There is a name for awarding contracts and then accepting donations from the corporation. In non-legal parlance? Kickback is the word that comes to mind. But if the person awarding the contract controls the investigative process there is little chance of being brought to book.
Over the years Inhofe has never shied from his position that any corporate profit is a good profit. And he has never met a corporate contribution slimy enough to refuse.
This particular scam is detailed by Louis Dubose of the Washington Spectator in his recent article, “How the Texas Governor Created His State’s Budget Crisis.” The article also goes into great detail as to how Perry’s administration set the wheels in motion to gut the Texas education system. Dubose is the former editor of Texas Observer and quite knowledgeable of Lone Star politics, and Perry in particular.
Inhofe wants a man to be president that makes unsubstantiated claims of success. In particular he wants a man who takes credit for the work of others, much like the previous president from Texas.
Texas commentator Jim Hightower has written several columns on Perry’s claims to fame. He has debunked them all, but Perry is a Teflon sort of guy.
The Republican electorate seems not to care if he’s being honest. For the most part, looking at Perry’s barnstorming numbers the electorate is more concerned about what Perry is willing to do to society’s have-nots, needy and working class than what he will DO to this nation if elected.

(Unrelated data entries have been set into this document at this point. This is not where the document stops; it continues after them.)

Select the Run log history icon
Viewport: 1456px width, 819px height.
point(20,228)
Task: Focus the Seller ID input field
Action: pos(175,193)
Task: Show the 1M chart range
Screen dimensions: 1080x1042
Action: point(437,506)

The Republican Party has had many great statesmen tread the halls of congress and occupy the White House. It is a far stretch from these men and women to what the candidates GOP has pandered to in the last two weeks.
But this is the party and the government Inhofe and his fellow travelers have in mind for the American people: open corruption, gutting of education programs, no corporate accountability and no recourse for the common citizen.
It is sad indeed knowing a United States senator, elected by a popular vote of the people, holds the electorate in such contempt as Inhofe’s endorsement of Perry suggests. It is sadder still that the electorate is willing to endure such abuse because they dislike gays, Mexicans, the elderly, the poor and disadvantaged more than they cherish their own integrity.
Inhofe’s also calls to mind the musings of Texan, David Allan Coe, Cheap Thrills, wherein he says:
They judge a boy by his friends,
And all mine are trash
Cheap Thrills indeed senator, Cheap Thrills indeed.